Wednesday 28th October 1998

In the last of these seminars, John Gray described the social liberal position in equality, which he contrasted with what he called egalitarian distributionism. I want to pick up where Gray left off.

Let me summarise Gray’s position in his own words: “A recognition of the importance of social cohesion is joined with a hostility to class-based social hierarchies. They (social liberals) value equality not because they think it demanded by some theory of justice but because it is one of the central conditions of individual well-being.

For the social liberals, the basic structure of society is an artefact and justice is a social convention. They view property rights and personal freedoms not as free-standing entities whose structure can be determined by consulting some recent theory of justice or rights – but as social conventions, instruments which can and should be recurrently revised.”

This social liberal position contrasts with the rights-based view of equality and justice exemplified in these seminars by Dworkin. Social Liberals believe there are few principles of justice or concepts of equality which are independent of context, time or culture. They tend to speak European languages rather than English with American accents. They are less individualist, and don’t talk very much about rights and rather more about solidarity and sympathy. They are not perfectionists: they don’t believe there is some ideal structure of society and that systems should be judged by how far they have progressed towards them.

Let me illustrate this contrast more specifically. I suspect everyone in this room would agree that it is unfair that what people are paid should vary according to sex or marital status.
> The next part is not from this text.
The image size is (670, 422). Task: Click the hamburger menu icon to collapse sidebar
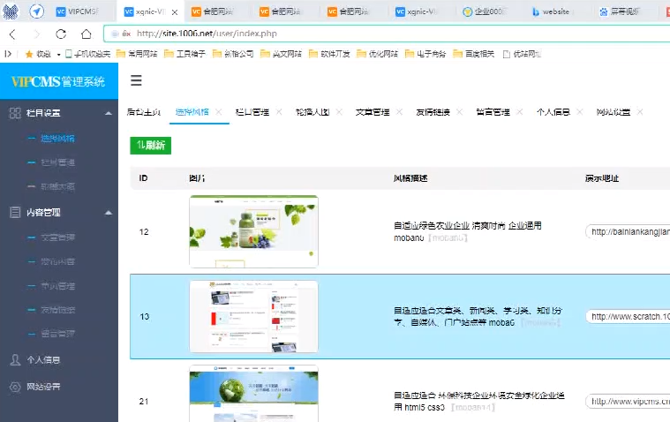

Yet it is not long since it was thought unfair that a single teacher, living at home with her parents, should receive the same salary as a married man doing the same job who had a wife and children to support. As a result, we had a salary structure that incorporated sex and age discrimination and housing and dependency allowances.

These positions represent two different, and essentially incompatible, views of equality and fairness. For some people, the older view is and was simply wrong. We can understand why people held these views, and respect their sincerity, but we view them as benighted: they are like people who thought that the sun went round the earth, or heat was caused by the release of phlogiston: they were simply ignorant of a truth which we know now.

The social liberal, on the other hand, is much more relaxed. People had one concept of fairness fifty years ago, and a different concept now. The social liberal has a sense of history, and suspects that there are particular reasons why contemporary views of equality attract so much importance to non-discrimination. Reaction against the evils of racialism, and a change in the role of women in society. Probably in fifty years time, when the debate on these issues is further in the past, our concept of fairness and equality will be different still. Dworkin, who regards his contemporary values as universal truths, would find this extremely difficult.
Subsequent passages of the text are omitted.